The knack for that nerve

I am, more than often, left at my wit’s end when it comes to understanding the psychology of Kashmiri people, mine included. The collective persona of Kashmiris is dauntingly hesitant in divulging its character, so much so that prejudging our own actions is rendered impossible. No predictions work here, as far as my knowledge goes, and by predictions I do not mean the “speaking parrot” but rather elemental and reasonable forecasts based on solid statistics. Speaking of the past – all that has gone by, again everything is so very smoky that drawing a decisive conclusion is difficult to the degree of contemplated disaster.
Taking the bull by the horns is not my forte. I would rather retire than resist in the face of this gargantuan task. All I have managed to do is circumspectly take up one facet of Kashmiri collective psyche and construct a point of view around that. This intriguing facet of Kashmiri psyche is manifest in the sustained and by all means our survival-friendly “attitude of apathy” towards the situations that be. We are apathetic to what goes on around us, not in a mean and cunning way but by way of developed instinct. “I do not care”, stands out clear in our attitude towards life in general, even though we neither lend our mouth to such utterances nor like to be spoken of in such a manner. This “I do not care” attitude of ours is perceptible as an intangible truth rather than a discernible mold.
All said and done, I am of the belief that this “attitude of apathy” is not intrinsic to us but rather cultivated by force majeure, as for instance the widespread range of violence that shook the fiber of lives over the past two and a half decades. The exact term for this psycho-sociological condition is “desensitization”. Desensitization, in the classical sense, is the reduction of the responsiveness of a subject. My understanding of this vastly configured term is “developing a nerve”. We have grown desensitized or in my terms developed a nerve to the conditions around us over the years and that for no fault of ours.
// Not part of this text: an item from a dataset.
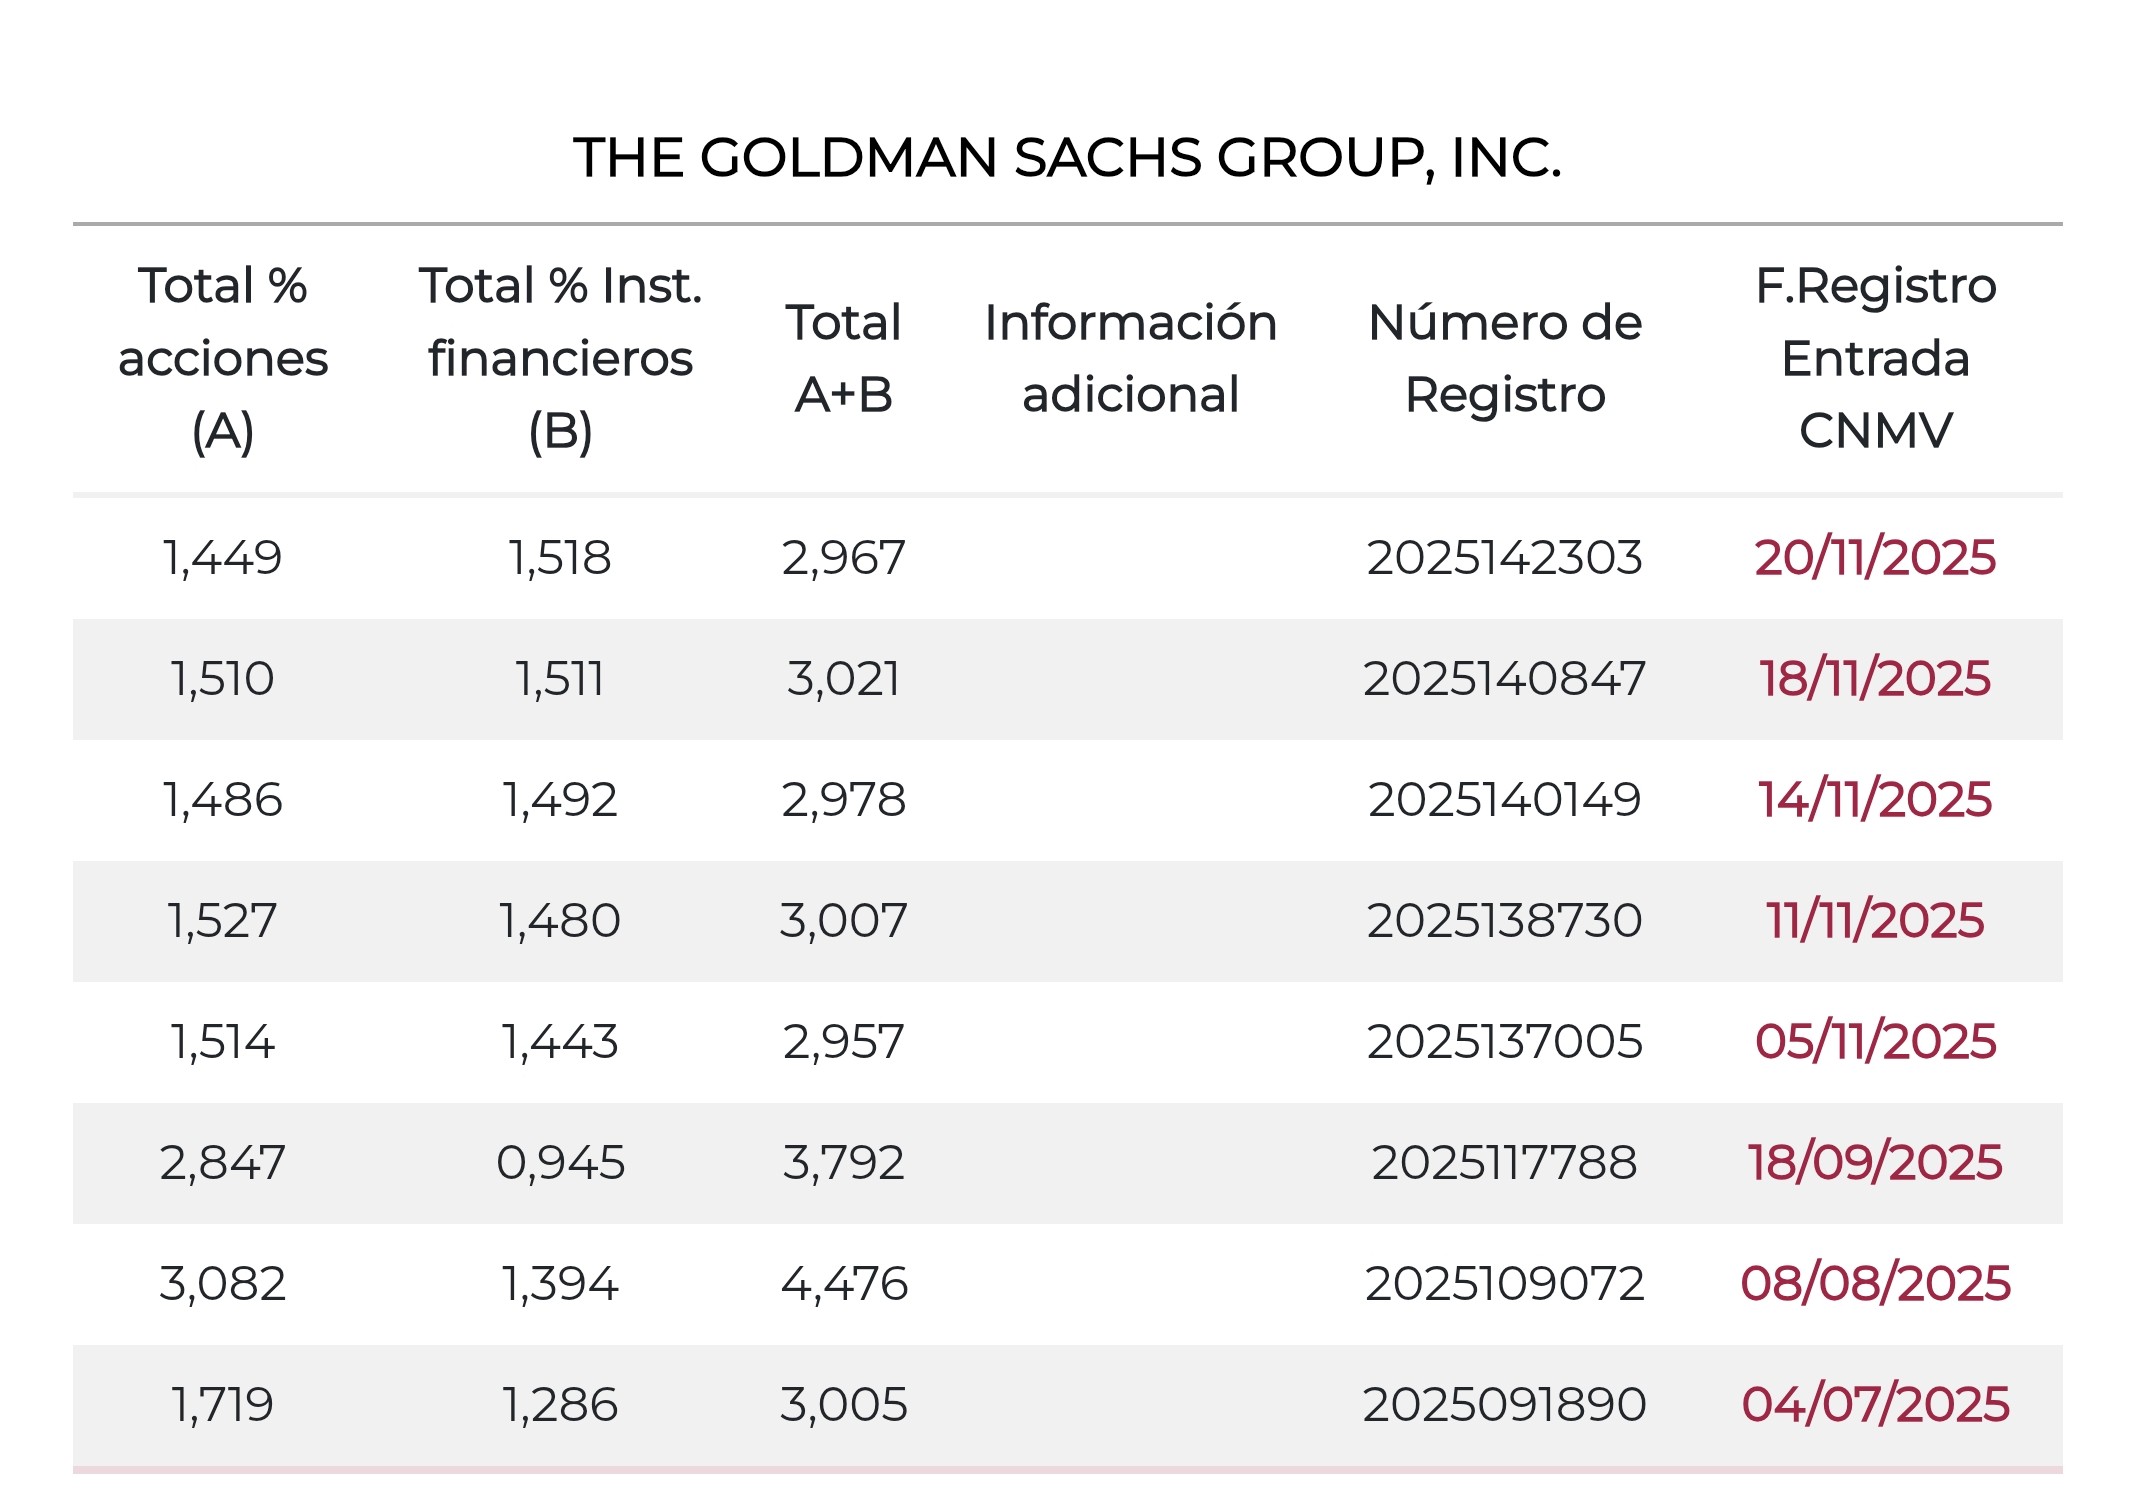Select the 2,847 acciones value cell

(x=223, y=1163)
This is a resultant circumstance and therefore we do not stand to blame. But we must realize this potential truth amongst ourselves – the truth that we are vulnerable “I do not care” individuals and a society as such. This is where we start outgrowing this attitude of ours.  
One exact and concerning outcome of this condition, desensitization that is, is that of living on, carrying on, with our day-to-day affairs despite major outbreaks of violence every now and then. Yes, we manage to go undisturbed as if we do not even happen to know what has taken place in perspective of linear circumstance. We know, we stand affected and we suffer but we do not seem to care. Now the question is whether we can afford to go on with all this without running the risk of eventual degeneration of our rational and intellectual faculties.
Now that we have developed the nerve for all that is bad around us, we need to develop the knack for undoing this conditioning by opening ourselves up. We cannot afford to stay shut and rot inside. We are human beings and not thingalings meant for experimentation. Let us stand up for each other and for ourselves and talk it out – talk out the sufferings that have fossilized our feelings. Let us all stop the blame games and walk the extra mile to land somewhere good, where our valued traditions of warm-heartedness and sympathy abound.